Germany closed restaurants, hotels, culture and leisure centres in November, before adding schools and non-essential shops to the list in December.

Households are allowed to meet with one other person, and the government has urged people to reduce contact to the minimum.

READ ALSO: How Germany's Covid-19 shutdown has made this winter tougher than most

'Clear opening scenario'

On Wednesday, Chancellor Merkel, representing the government, and the 16 federal state leaders will discuss the next steps of the crisis.

The current measures are due to expire on February 14th. However, the government will push to extend the shutdown until at least the end of February.

Germany's business community has repeatedly called for a fixed step-by-step plan for ending lockdown measures.

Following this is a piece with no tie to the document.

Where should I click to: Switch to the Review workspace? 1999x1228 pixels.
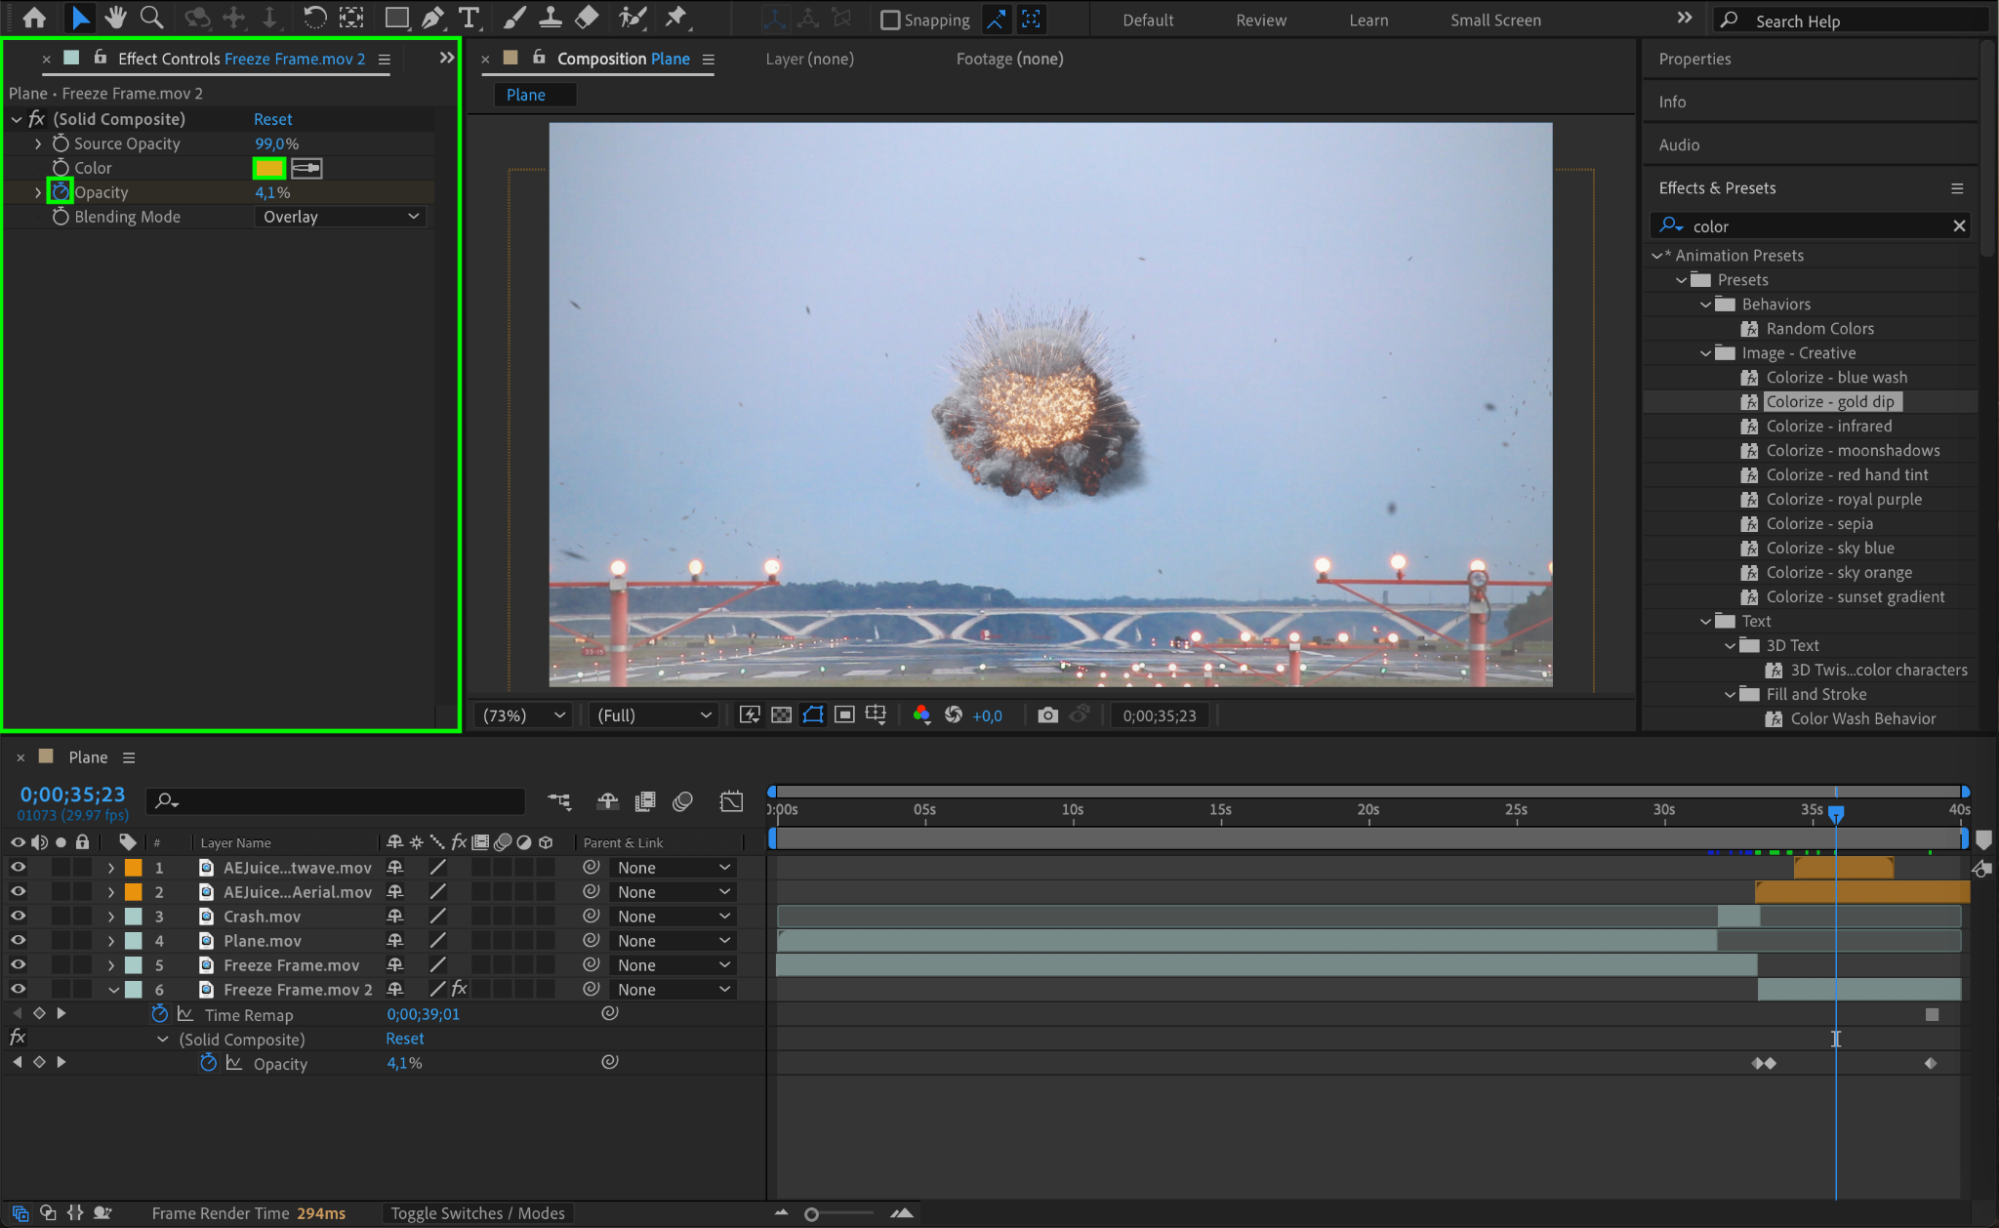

“From the employers' point of view, it would be incomprehensible to continue the restrictive measures without finally identifying a clear and rule-based opening scenario that is also supported by a broad majority,” Rainer Dulger, President of the Confederation of German Employers' Associations, told the Redaktionsnetzwerk Deutschland (RND) on Tuesday.

Some states, including Schleswig-Holstein, Thuringia and Saarland have developed their own road maps out of the shutdown which they want to discuss at the summit.

The FDP parliamentary group will also put forward a step-by-step proposal for opening up.

Health Minister Spahn and Bavarian state premier Markus Söder, however, have rejected the idea of exiting the shutdown at this stage. The virus is too dynamic at the moment for that, they argued.

Others agree. Hamburg's mayor Peter Tschentscher (SPD) told RND: “Opening steps may only be taken when the influence of the mutations on the incidence of infection can be assessed. That is currently not yet the case.”

He also called for a coordinated and consistent approach between the federal and state governments “to prevent a renewed relapse in the sense of a third wave after the current decline in infection figures”.

One of the most important topics on Wednesday's agenda will be regarding the future handling of the schools.

On Monday Chancellor Merkel reportedly told her party members that a long-term strategy for schools and Kitas would be discussed at the meeting.